> **ASSIGNMENT**
Please restate word for word all lines from the one containing "The height and" to the final line of the entries, and include no pictures.
═══ THE RECORDS
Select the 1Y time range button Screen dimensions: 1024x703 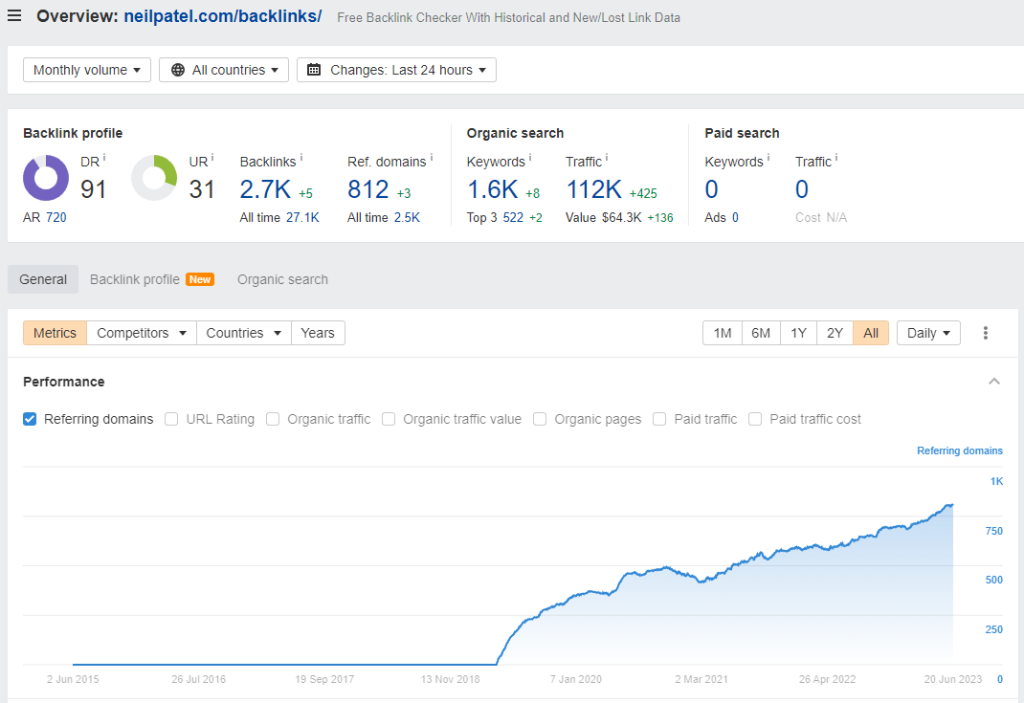pyautogui.click(x=798, y=333)
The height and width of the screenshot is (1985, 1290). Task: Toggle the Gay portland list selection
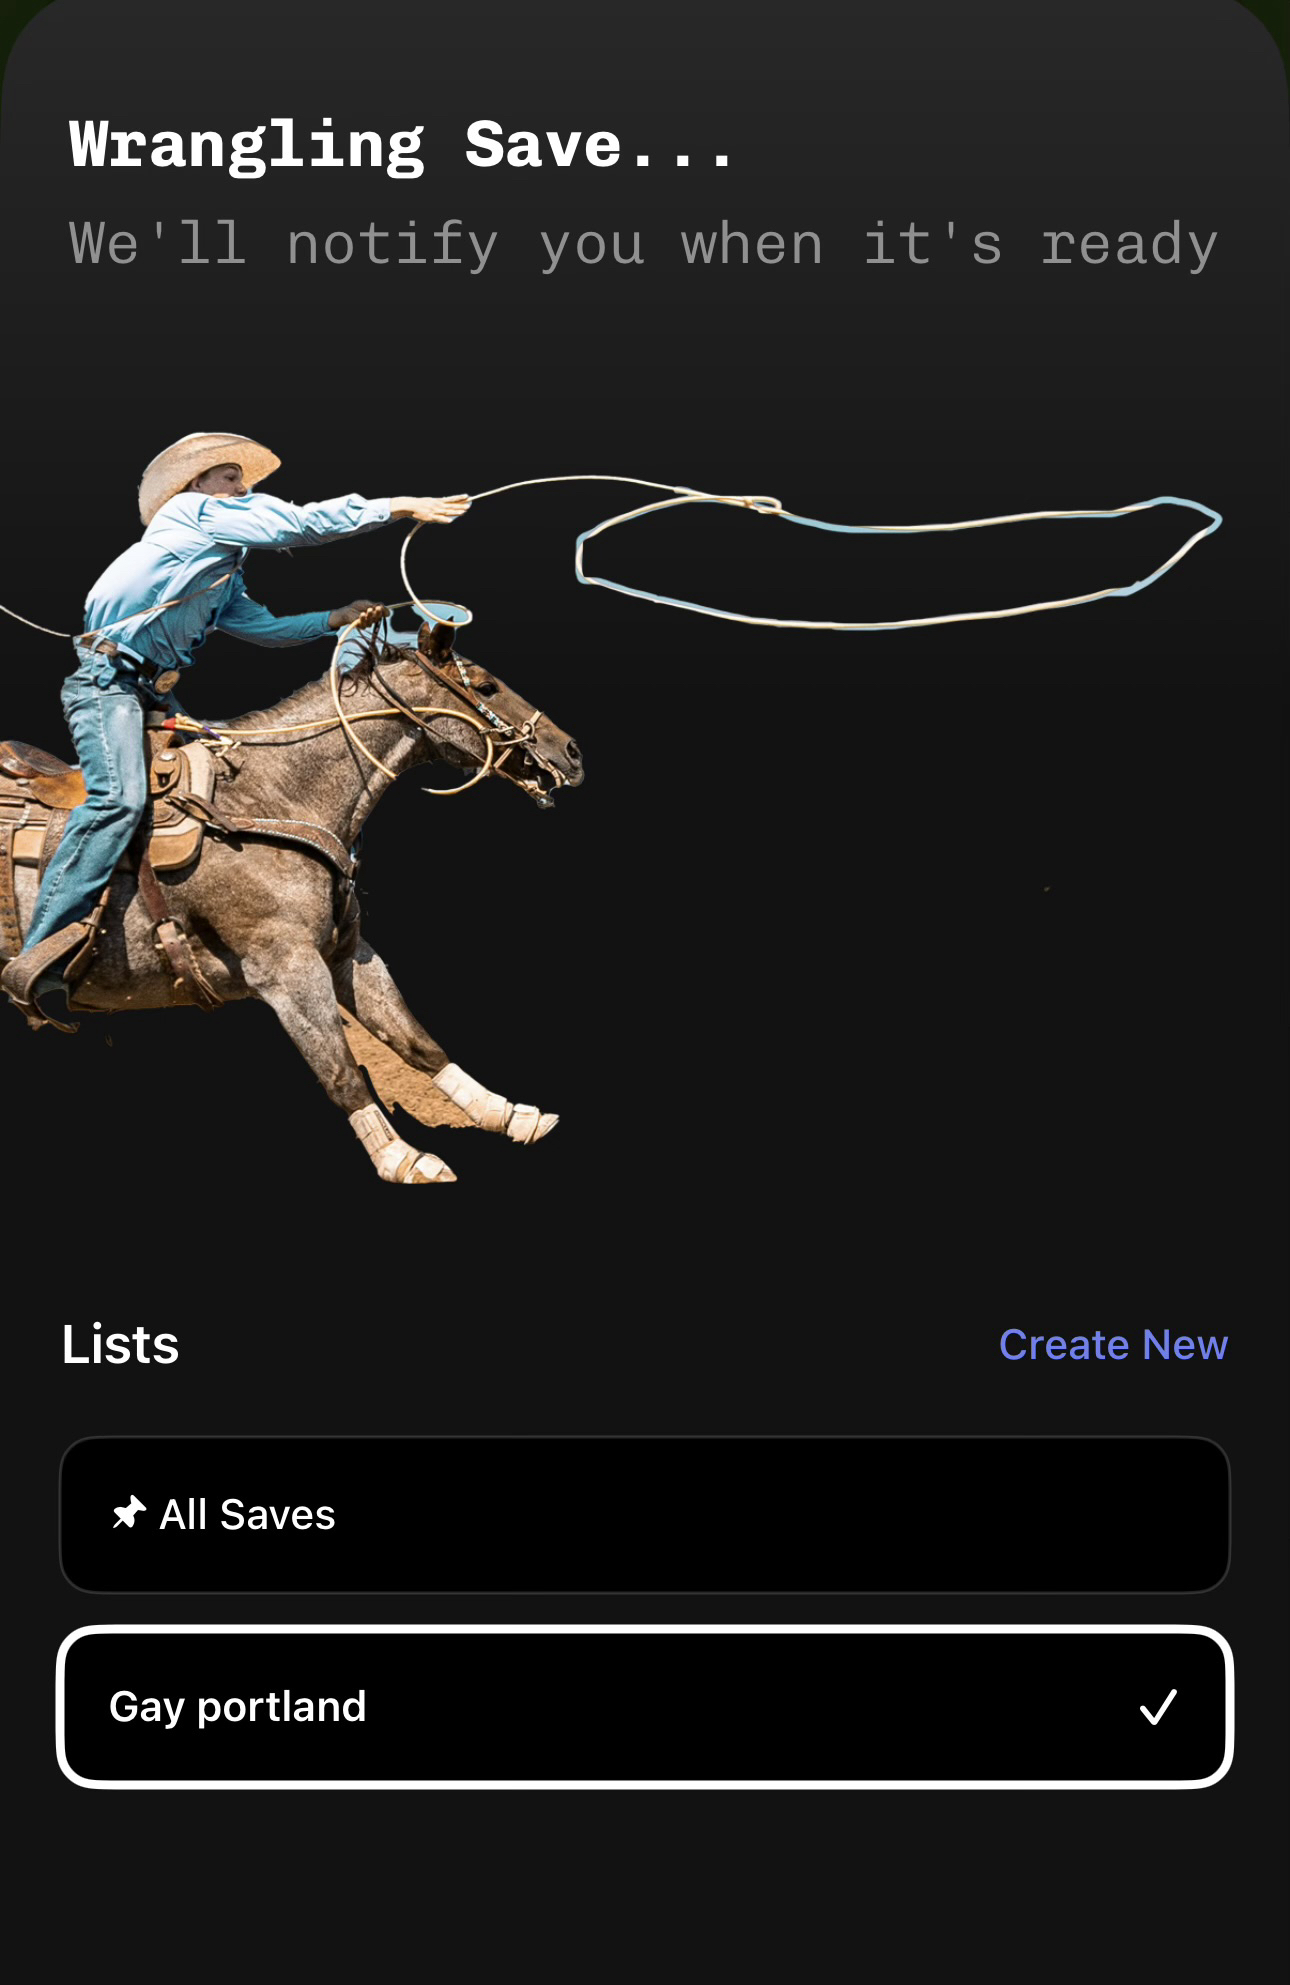(x=645, y=1707)
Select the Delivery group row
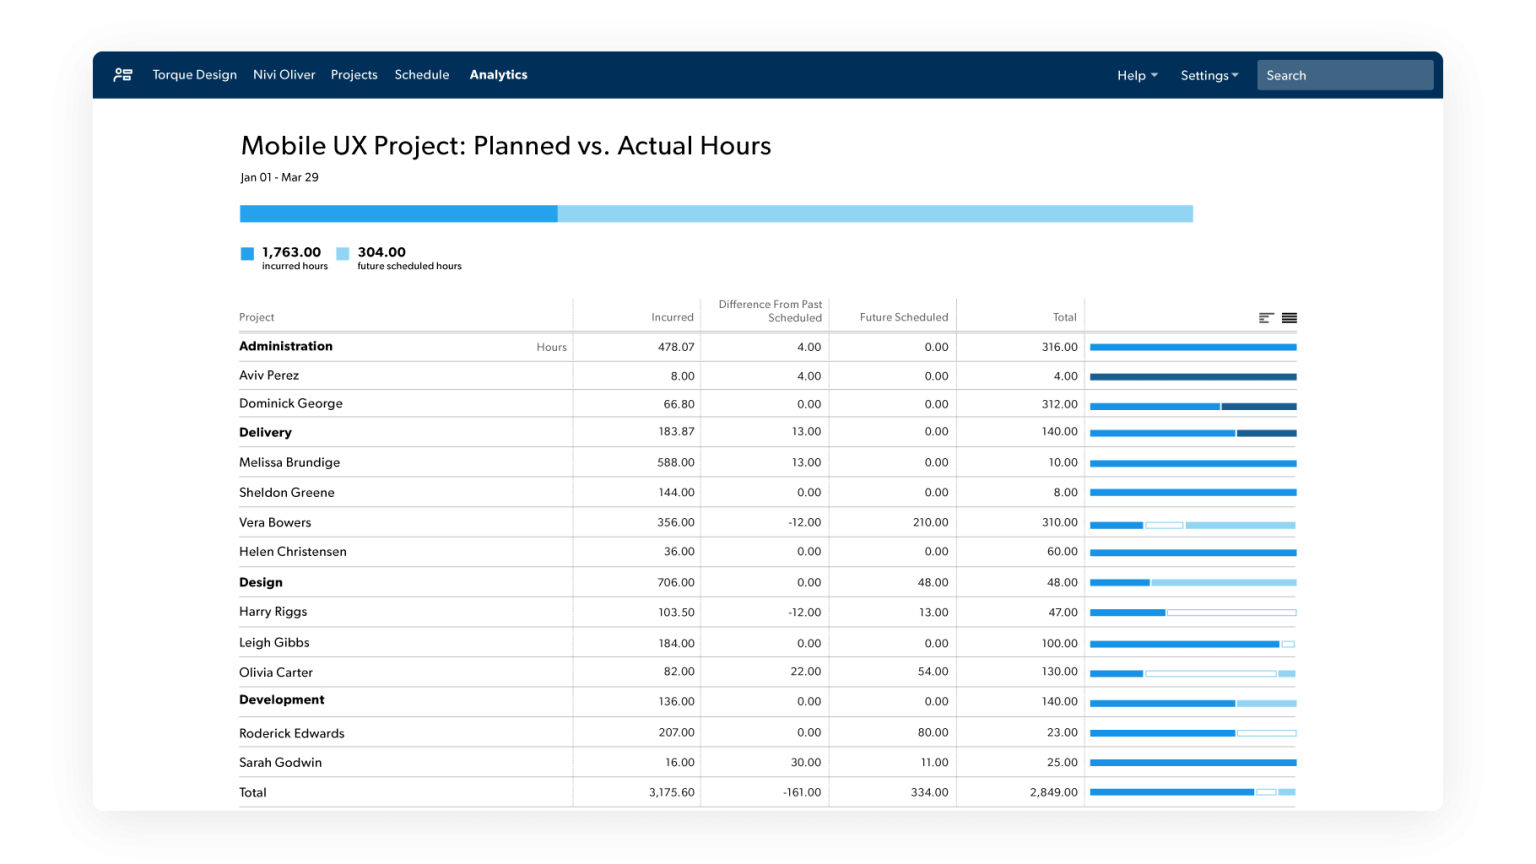 pyautogui.click(x=265, y=432)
══════
> **TASK RESPONSE**
The height and width of the screenshot is (1985, 1290). Task: Toggle the Gay portland list selection
(x=645, y=1707)
Select the Delivery group row
 pyautogui.click(x=265, y=432)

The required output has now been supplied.